Live Report: SPOT Festival 2019

A Danish love affair with new music...

“I give SPOT ten Danish hot dogs out of ten”, Ísak Ásgeirsson tells Clash. A label manager of Welfare Sounds, an independent record company based in Gothenburg, Sweden, Ásgeirsson sees the festival as a platform where his label and the artists “can take the leap to the Danish and other international music markets.”

Truth be told, he is not alone in thinking this way. Danish and Scandinavian music as a whole are in a good place, and the scale of its success is the focus of this festival. As for the cultural reference to the Danish hot dog, Ásgeirsson is right about that too.
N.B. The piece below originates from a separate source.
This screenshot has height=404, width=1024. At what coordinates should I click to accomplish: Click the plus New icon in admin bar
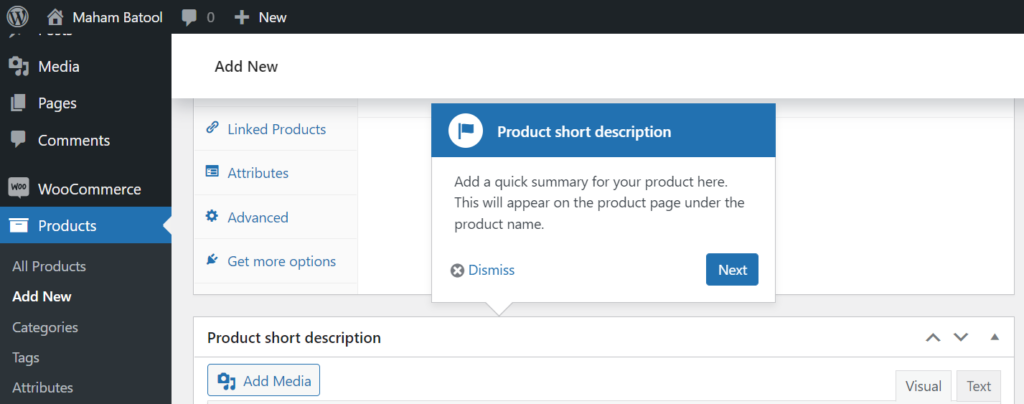pyautogui.click(x=242, y=17)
SPOT Festival 2019 oozes a sweet confidence without a trace of arrogance. It is a blend of accessibility, openness and possibility. Scandinavia’s music scenes and industries are reaching more people and markets than ever, and as the music gains further reach, the benefits of curiosity, fascination and enthusiasm follow suit. To witness some of this unfold is special and mind-blowing in equal measure.

The festival has been going for 25 years. As for Aarhus, or Århus, Denmark’s second largest city, its time of being in the shadow of Copenhagen is a distant memory. A university city, it has a royal conservatoire fostering an autonomous and individual culture, which makes it the ideal location for hosting such a large celebration of new music.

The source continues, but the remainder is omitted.